On 14 May 2001, 34-year-old Anthony Ler Wee Teang hired a 15-year-old youth to assassinate his wife, 30-year-old Annie Leong Wai Mun, who was in the midst of divorcing him, so that he can become the sole owner of their flat and himself gain custody of their then-4-year-old daughter. On 5 December 2001, Tay, who presided the case, found Ler guilty and sentenced him to death for masterminding the murder while sentencing the unnamed boy to indefinite detention at the President's Pleasure because he was underage and cannot be hanged. In his verdict, Tay stated that he did not believe Ler's plea of innocence and pointed out the evidence proving Ler's motive to commit the crime, stating Ler's act of crying at his wife's funeral were nothing more than "rehearsed acts performed by an accomplished actor" and called the boy's story "truthful"; he also said that the boy was not a cold-blooded killer, but was a teenager who was manipulated by an adult experienced in the ways of the world and adult machinations. Ler was hanged in December 2002 while the boy went on to spend 17 years in prison before his release in November 2018 when President Halimah Yacob granted clemency for him and remitted the remaining part of his sentence.

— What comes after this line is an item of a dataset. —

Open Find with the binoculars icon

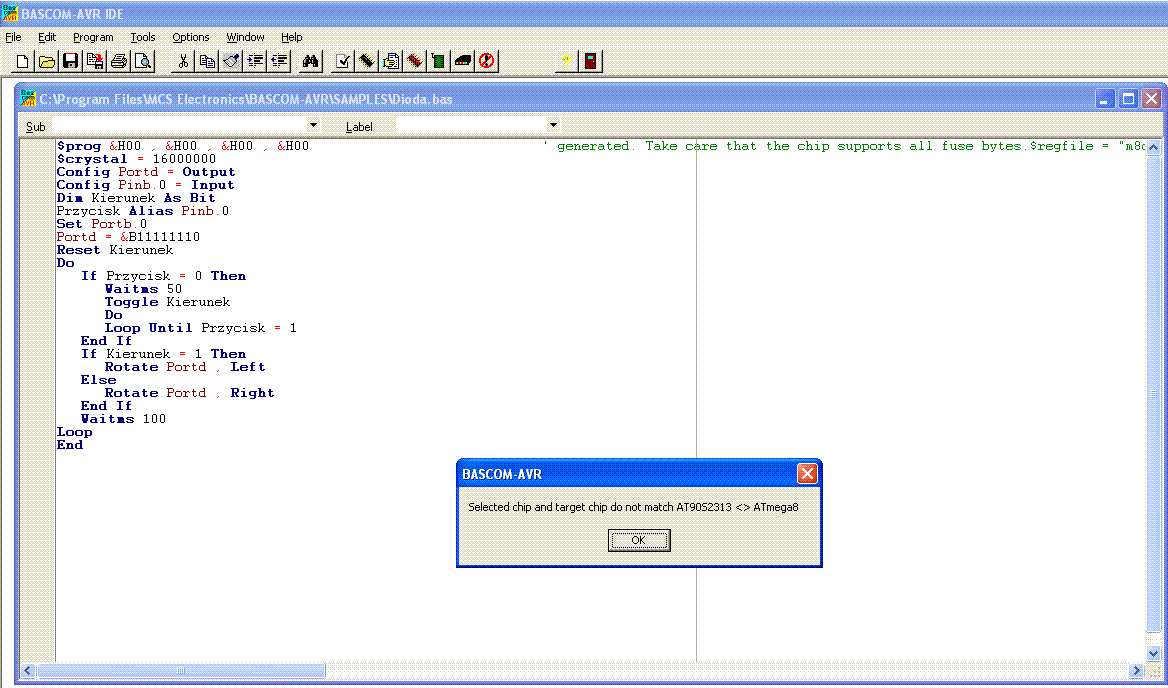coord(310,61)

===Murder of football player Sulaiman bin Hashim===

On 31 May 2001, 17-year-old footballer Sulaiman bin Hashim, together with his two friends, were attacked by a 8-member Malay Salakau gang at South Bridge Road. Sulaiman was killed in the gangfight, with two fatal knife wounds out of the thirteen he suffered being the cause of his death, while his other two friends managed to flee and call the police. One of the gang members, 22-year-old Muhamad Hasik bin Sahar, stood trial before Tay in the High Court on 9 May 2002.

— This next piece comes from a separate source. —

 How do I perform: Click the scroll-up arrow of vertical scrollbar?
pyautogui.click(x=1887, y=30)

Before the incident, Hasik was previously convicted of causing hurt with dangerous weapons, and sentenced to reformative training at the age of 16 in 1996. When delivering his verdict in May 2022, and having made reference to Hasik's criminal records, Tay felt that Hasik has not "learnt his lesson" even after his previous experience in court, and now that he has committed a crime of greater violence and an innocent life has been lost as a result, the then-judicial commissioner sentenced Hasik to life imprisonment and 16 strokes of the cane after pleading guilty to a reduced charge of culpable homicide not amounting to murder (or manslaughter), and backdated the sentence to the date of Hasik's arrest in June 2001. In his words, Tay reiterated in his judgement:

Those who feel victorious in being vicious and who have no qualms about the annual celebration of one's birth culminating in the untimely death of another will have to spend all subsequent birthdays within prison walls until such time as they are eligible for parole.

Later, in August 2002, Hasik's appeal for a lighter sentence was rejected by the Court of Appeal.

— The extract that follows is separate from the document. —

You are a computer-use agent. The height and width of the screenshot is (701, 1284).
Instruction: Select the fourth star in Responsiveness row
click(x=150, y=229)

===Trial of Peh Thian Hui===
On 24 May 2002, Tay presided the trial of Peh Thian Hui, a 48-year-old housing agent charged with raping the daughter of his lover, who had consented to these sexual assaults and also participated in the obsence acts personally. Peh was said to have raped the girl for 54 times, starting from 1996 to 2000. The girl, who turned 15 in 2001, reported the matter to the police, leading to the arrests of Peh and her mother on 8 November 2001. Peh pleaded guilty to ten out of 62 charges while the mother pleaded guilty to seven out of sixty charges in the same trial hearing.

In his written grounds of decision on sentence, Tay harshly criticised the couple for the aggravated rape of the girl, who was not named to protect her identity. He cited that the mother had failed in her duty by allowing her boyfriend to commit the rapes on her own child, and it defied all notions of motherhood for her to be a bystander and abettor of the sexual abuse her daughter went through. Tay also admonished Peh for preying on a child in order to satisfy his perverse sexual interests with "revolting regularity", and he stated that for the sake of retribution and deterrence, Peh should be separated from both the victim and society as long as possible.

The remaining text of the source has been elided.